EXERCISE REQUIREMENTS:
1) Answer these questions from the passage below about Robert Juet's account of Henry Hudson's voyage:
(a) In what year were Juet's journals published in England?
(b) Near what place does the writer put the anchorage for the dinner-party given to the two old men?
(c) About how many miles was a league of the time, according to the distances in Columbus' logs?
2) Please carry the passage on Juet's account of the Half Moon's voyage forward from its last sentence.

>> Start DOCUMENT SECTION

Juet's reference to the "old man that had lyen abord" is explained by the fact previously mentioned in his narrative, that on this voyage up the river, some of the savages came on board when the Half Moon was lying at anchor, and to discover whether "they had any treacherie in them" Hudson took some of them into the cabin and made them "merrie" with "wine and aqva uitae." "One of them," says the narrative, "had his wife with him, which sat so modestly, as any of ovr Covntrey women wovld doe in a strange place. In the end one of them was drvnke, which had been aboard of ove ship all the time that wee had beene there; and that was strange to them, for they covld not tell how to take it." The Indians left the drunken old man on board, and at noon the next day they came again and were rejoiced to find the savage well. He had slept quietly all night , and was sober.

Juet gives minute records of distances, in leagues, of the voyage of the Half Moon up and down the river. I am satisfied, after careful examination of the subject, that the place of anchorage when Hudson gave the notable dinner-party to the two old men, their wives and maidens, was in the vicinity of Saugerties.


In 1841 the State of New York attempted to find the original, full texts of Hudson's own journals and logs. These attempts ended in failure and now they are considered completely lost. Juet's journals contain the only eye-witness account that remains.

Henry Hudson was accompanied by a fellow Englishman, Robert Juet of Lime House, on his voyage of discovery. In 1625 Juet’s journals were published in England. In the same year fragments of Henry Hudson's own journals and logs were published in Holland. Juet's account is recognized as the most complete and unaltered and the prime source for tracing Hudson's voyage of discovery.

In 1992 the 500th anniversary of Columbus’ discovery caused much interest in early nautical measurements. The distances from Columbus’ logs used to determine the true location of the first landfall, verified by many sources, confirm the league measure of the time at about 2.2 miles. With this as a scale and the “Lang Rack” and Highlands as landmarks the passage of the Half Moon up and down the River on the dates in Juet’s Journal have been plotted here.

>> End DOCUMENT SECTION
>> Start RECORDED DATA

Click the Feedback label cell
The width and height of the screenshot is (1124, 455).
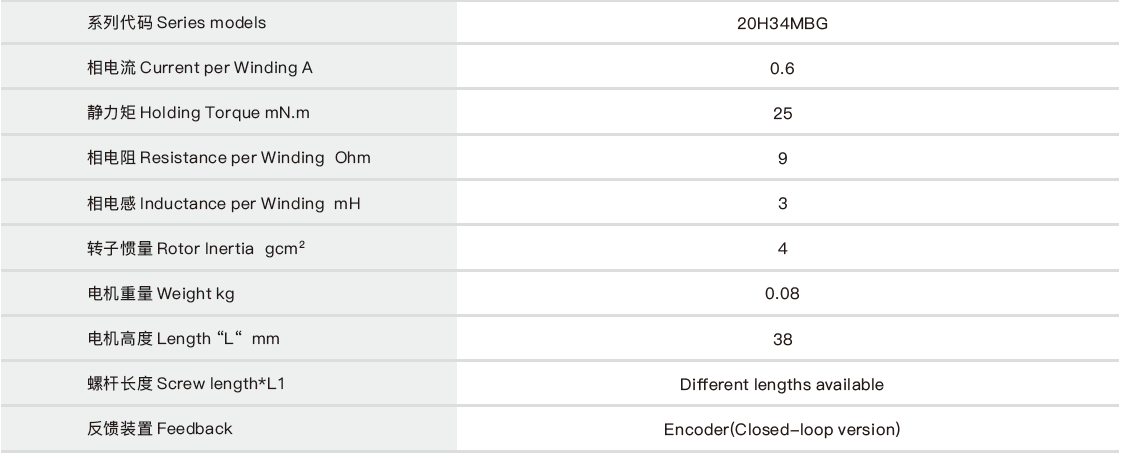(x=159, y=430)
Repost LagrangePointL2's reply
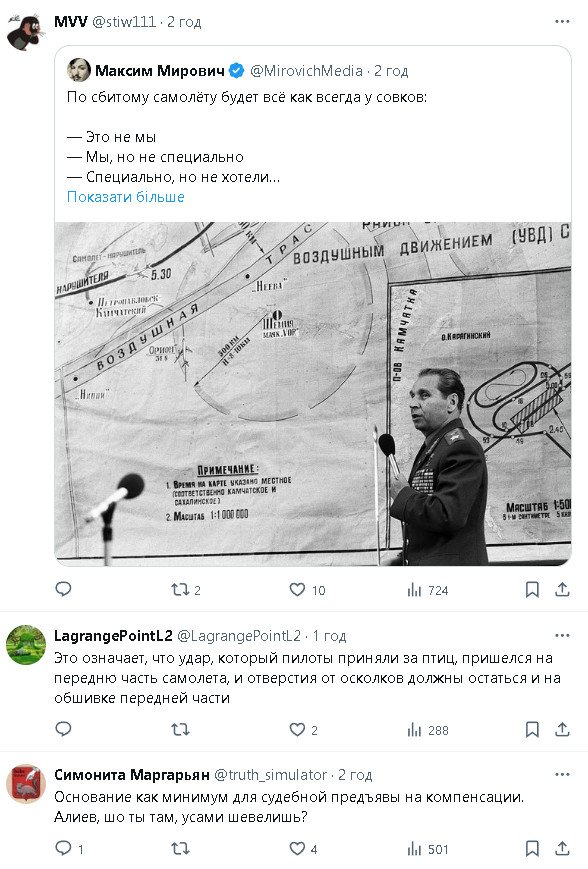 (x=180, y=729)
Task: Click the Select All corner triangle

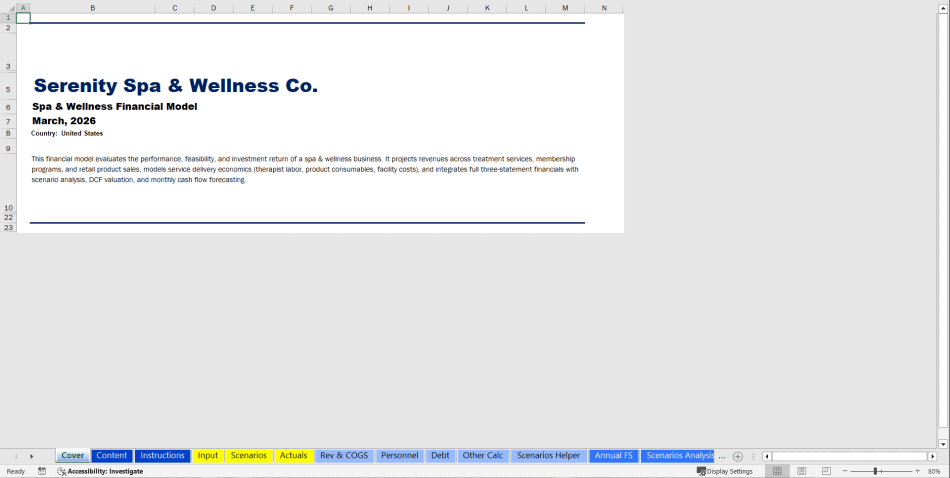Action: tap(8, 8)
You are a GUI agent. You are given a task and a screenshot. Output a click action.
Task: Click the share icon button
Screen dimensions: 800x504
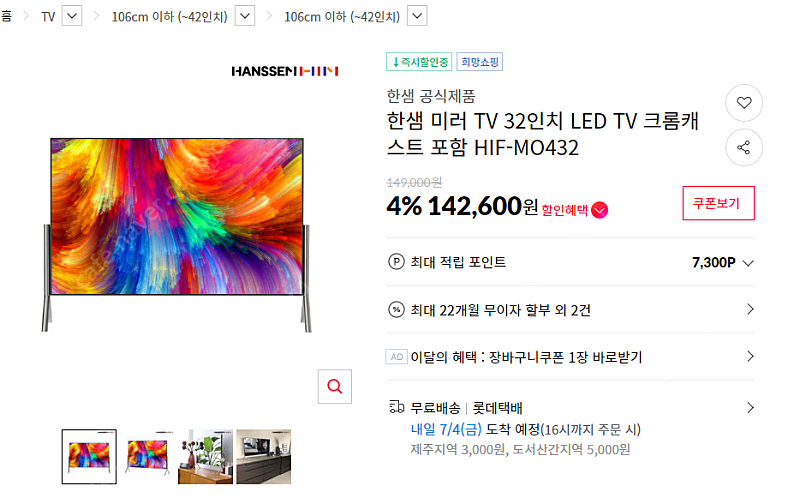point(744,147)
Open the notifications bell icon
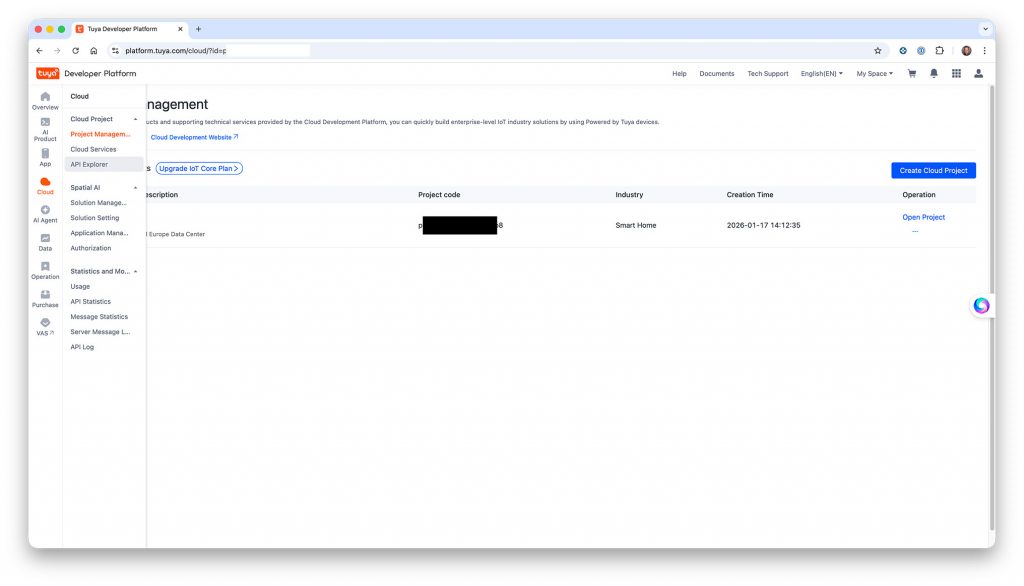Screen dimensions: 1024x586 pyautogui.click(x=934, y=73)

>> End RECORDED DATA

TASK-BY-TASK RESULTS:
1)
(a) 1625
(b) In the vicinity of Saugerties
(c) About 2.2 miles

2)
In 1875 Benson J. Lossing wrote that the events of the text above happened in Saugerties. This statement was likely reconciled by this noted interpreter of Hudson River lore of the period through a careful reading of the whole of Robert Juet's journal, recognition of familiar landmarks in the journal's descriptions and using these to scale the complete journey of the Half Moon up and down the river.

The first landmark is the Highlands with the river's northeast and northwest zig-zag course through them described in the journal very familiar to steamboat travelers of Lossing's day. The second is the also familiar dead straight course of the river past Poughkeepsie, the Lange Rack, which by Juet's journal entry is "6 leagues". Lossing's placement of the events in Saugerties would have been based on using the Lange Rack as his measurement key and the head of the Highlands as a starting point. Thus, beginning the Half Moon's Sept. 15th, 1609 20 league sailing at the head of the Highlands, this measure would have placed the first meeting with "a very loving people" at Saugerties.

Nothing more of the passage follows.